Simon Willison It uses error messages as feedback. If compilation fails, it reads the compiler error, identifies the problematic line, and attempts a fix. If tests fail, it reads the test output, understands what was expected versus what happened, and modifies code accordingly. The debugging loop is similar to human debugging—hypothesis formation based on error messages, targeted fixes, verification through re-running. The main difference is speed and patience. It can iterate much faster than a human and doesn't get frustrated by repeated failures. But it can also get stuck in loops, trying the same failed approach multiple times.
Andrea Moore Getting stuck in loops sounds like a significant limitation. Does it recognize when it's not making progress?

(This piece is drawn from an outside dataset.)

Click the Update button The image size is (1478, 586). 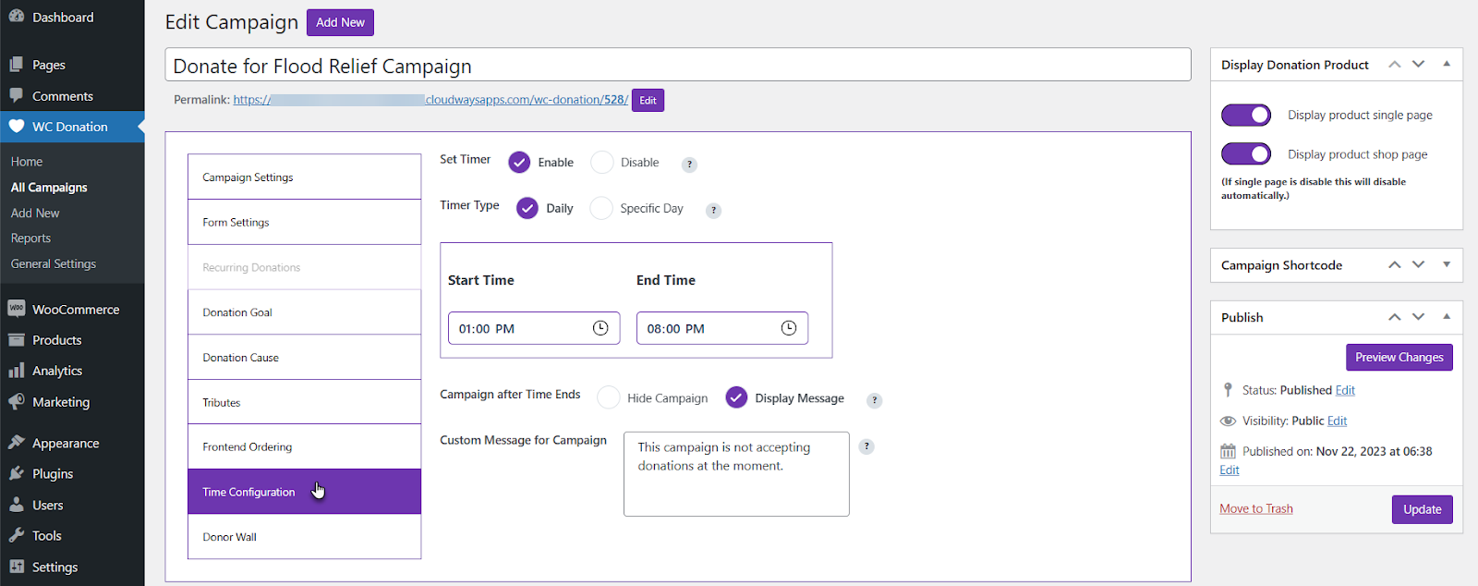(1422, 509)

Simon Willison Sometimes, not always. In my experience, it will occasionally try the same fix three or four times before giving up or asking for help. Better implementations have circuit breakers—if the same error occurs repeatedly, stop and request human intervention. But this is still an area where the tools are evolving. Ideally, Claude Code would recognize futile iteration and escalate to a human rather than burning time on approaches that aren't working.
Greg Evans We're running short on time, but I want to ask about the future architecture. If you could redesign Claude Code from scratch knowing what you know now, what would you change?
Simon Willison I'd invest more in formal verification of critical invariants. Right now, the system reasons about code somewhat loosely. If we could integrate formal methods—proving that certain properties hold before and after changes—we could catch whole classes of errors that slip through testing. It would be expensive computationally, but for safety-critical code, the tradeoff might be worth it. Imagine Claude Code that can not only edit your authentication system but also prove it maintains security properties.
Andrea Moore That sounds ambitious but useful. Verification beyond testing.
Simon Willison Exactly. Testing shows the presence of bugs; verification shows their absence. Combining AI's generative capabilities with formal methods' guarantees could be powerful.
Greg Evans Simon, this has been extremely illuminating. Thank you.
Simon Willison My pleasure. Great questions.
Andrea Moore That's our program for tonight. Tomorrow we'll examine test-driven development with AI agents.
Greg Evans Until then, review the plans before running the code. Good night.